The same kind of celebratory air, music, costumes and colour mark the North Shore Canada Day Parade, July 1, in North Vancouver, with of course one notable difference – red and white maple-leaf flags everywhere to signal the country’s birthday. Pathways contingent is there too, wearing matching Pathways t-shirts and with a couple of “outriders” handing out leaflets on schizophrenia and on the Family Support Centre to interested spectators. This is an even larger parade than the one in the neighbouring municipality, with a longer route (East 13th, Lonsdale, West 17th) and an estimated twenty thousand people in attendance.

Participation in these parades is an effective way of making our presence known to a fair slice of the North Shore’s population. Parades though they may be, they are also intimate events where the marchers and the crowd make eye contact and wave in greeting.
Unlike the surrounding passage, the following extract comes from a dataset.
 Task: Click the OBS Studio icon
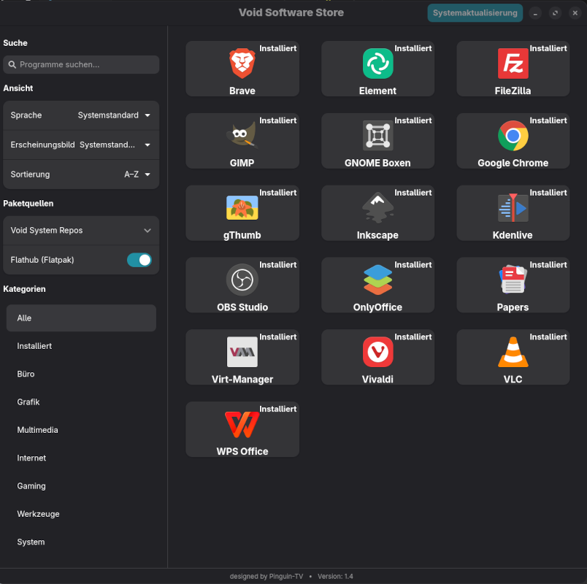point(242,280)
Behind the gaiety, too, there is, for the Pathways entries at least, a serious purpose – raising awareness of severe mental illness. One day, spectators watching one of the parades may have a daughter, son, brother, sister or friend who shows signs of falling ill with schizophrenia, bipolar disorder, depression, or another mental illness. In the past, those family members or friends might have tried hiding from the possibility of the illness and avoided taking action until the illness had become devastating and the expected level of recovery was lower than it might have been with early intervention. Now, remembering the Pathways parade entry, they’ll realize that’s there’s no stigma to be attached to the illness and will quickly seek information at the Family Support Centre, and medical help for the ill person.